In other words, the more serious the level of the disease a patient P has, the more likely P will be tested (sampling on the dependent variable, again), and more of these tested patients will die than if the testing was done to a random sample of the population.

(This is different from the truncation argument made in this previous post. Truncation is also a type of sampling on the dependent variable; a form that is easier to correct, as the non-truncated part of the sample distribution is the same as the population distribution up to scaling.)

To illustrate the effect of different degrees of sampling on the dependent variable, let us consider the case of a uniformly distributed variable (in the population) and different degrees of sampling:


Let's consider two persons, A with $x_A=0.2$ and B with $x_B=0.4$. With correct, random, sampling, A and B would have equal chance of being in the sample. With sampling proportional to $x$, B would be twice as likely to be in the sample than A, biasing the sample average upwards relative to the population; with sampling proportional to $x^2$, B would be four times more likely to be in the sample, which would bias the sample average even more.

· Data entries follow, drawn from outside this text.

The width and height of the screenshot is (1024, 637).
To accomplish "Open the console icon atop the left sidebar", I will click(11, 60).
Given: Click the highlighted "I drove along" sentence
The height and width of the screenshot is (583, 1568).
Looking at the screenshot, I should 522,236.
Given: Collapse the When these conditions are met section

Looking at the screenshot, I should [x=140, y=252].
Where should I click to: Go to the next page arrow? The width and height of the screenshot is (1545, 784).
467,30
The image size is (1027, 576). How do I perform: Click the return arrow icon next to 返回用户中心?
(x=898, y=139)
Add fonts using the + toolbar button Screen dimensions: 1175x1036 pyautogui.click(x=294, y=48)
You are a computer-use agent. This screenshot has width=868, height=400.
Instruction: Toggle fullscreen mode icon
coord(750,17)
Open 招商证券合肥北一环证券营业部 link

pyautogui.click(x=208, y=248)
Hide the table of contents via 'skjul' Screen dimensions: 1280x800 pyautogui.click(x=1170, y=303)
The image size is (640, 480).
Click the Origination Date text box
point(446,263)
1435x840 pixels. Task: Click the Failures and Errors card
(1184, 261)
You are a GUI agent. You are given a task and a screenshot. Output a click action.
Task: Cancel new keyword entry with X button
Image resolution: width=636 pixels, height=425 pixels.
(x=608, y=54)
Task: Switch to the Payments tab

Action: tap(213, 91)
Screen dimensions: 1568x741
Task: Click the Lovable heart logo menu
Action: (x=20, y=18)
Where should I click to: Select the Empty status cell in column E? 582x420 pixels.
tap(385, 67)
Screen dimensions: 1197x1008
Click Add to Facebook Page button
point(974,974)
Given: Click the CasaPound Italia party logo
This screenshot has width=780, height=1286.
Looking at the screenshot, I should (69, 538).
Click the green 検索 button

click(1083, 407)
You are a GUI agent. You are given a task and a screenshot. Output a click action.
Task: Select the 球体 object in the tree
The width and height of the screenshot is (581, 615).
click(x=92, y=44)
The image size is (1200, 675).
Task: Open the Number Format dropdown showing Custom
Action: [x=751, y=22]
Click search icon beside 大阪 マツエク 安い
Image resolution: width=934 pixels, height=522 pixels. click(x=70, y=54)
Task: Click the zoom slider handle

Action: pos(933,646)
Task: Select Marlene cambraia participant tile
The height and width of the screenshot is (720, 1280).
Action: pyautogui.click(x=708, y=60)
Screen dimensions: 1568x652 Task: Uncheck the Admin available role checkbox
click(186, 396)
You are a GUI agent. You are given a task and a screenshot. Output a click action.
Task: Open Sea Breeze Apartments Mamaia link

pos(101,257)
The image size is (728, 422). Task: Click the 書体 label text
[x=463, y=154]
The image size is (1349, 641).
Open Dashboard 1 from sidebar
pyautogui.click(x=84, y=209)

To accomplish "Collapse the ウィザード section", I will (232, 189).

To put this $x^2$ in the context of, for example, COVID-19 tests, a sampling proportional to $x^2$ means that people in a group X with symptoms twice as bad as people in a group Y will be four times more likely to seek treatment (and be tested). Basically, each person in group X will be counted four times more often in the statistics than each person in group Y (the group with less serious symptoms).

(The other degrees, $x^3$ and $x^4$ capture cases where people avoid the hospital unless their symptoms are serious or very serious.)

As we can see from the charts in the image above, the more distortion of the underlying population distribution the sampling process creates, the higher the sample average, and all the while the population average stays at a constant 1/2.

Sampling on the dependent variable: something to keep in mind when people talk about dire situations in the news.